• **ACTIVITY**
From the first line to the last, output the data exactly as it stands, minus its pictures.

• **RAW DATA**
#####

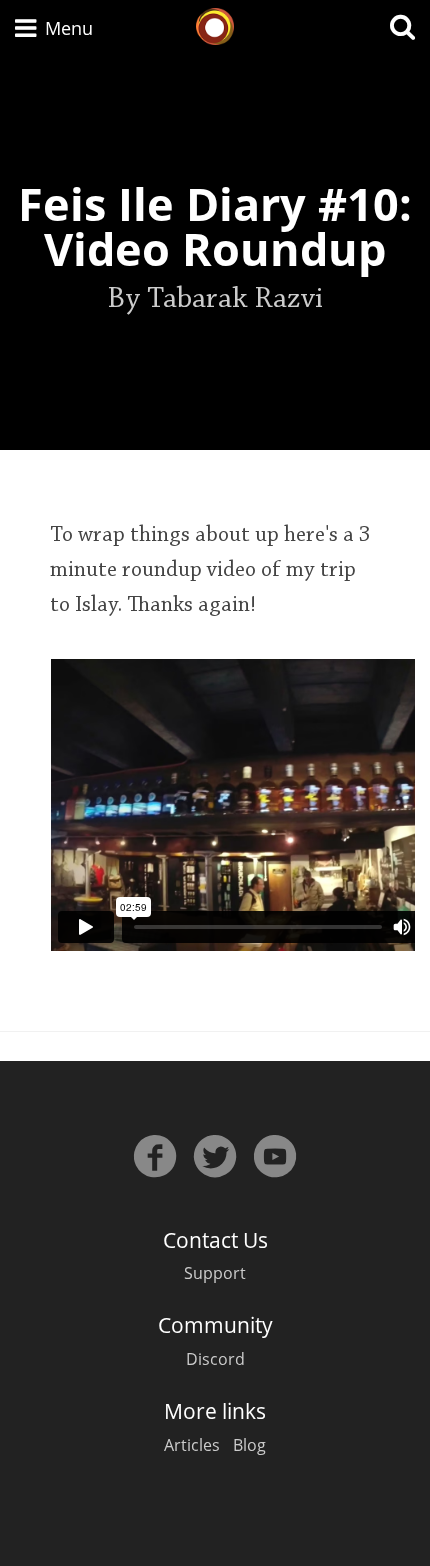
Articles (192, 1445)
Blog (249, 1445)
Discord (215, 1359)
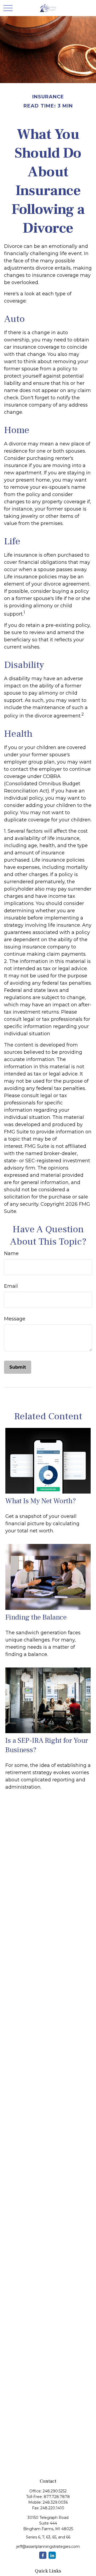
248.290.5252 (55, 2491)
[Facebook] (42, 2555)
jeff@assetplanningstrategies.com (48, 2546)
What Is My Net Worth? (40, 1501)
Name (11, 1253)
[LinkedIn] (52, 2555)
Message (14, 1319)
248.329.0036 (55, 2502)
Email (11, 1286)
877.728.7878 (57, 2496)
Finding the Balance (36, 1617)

#####

• **ANSWER SPACE**
Articles (192, 1445)
Blog (249, 1445)
Discord (215, 1359)
248.290.5252 (55, 2491)
[Facebook] (42, 2555)
jeff@assetplanningstrategies.com (48, 2546)
What Is My Net Worth? (40, 1501)
Name (11, 1253)
[LinkedIn] (52, 2555)
Message (14, 1319)
248.329.0036 (55, 2502)
Email (11, 1286)
877.728.7878 (57, 2496)
Finding the Balance (36, 1617)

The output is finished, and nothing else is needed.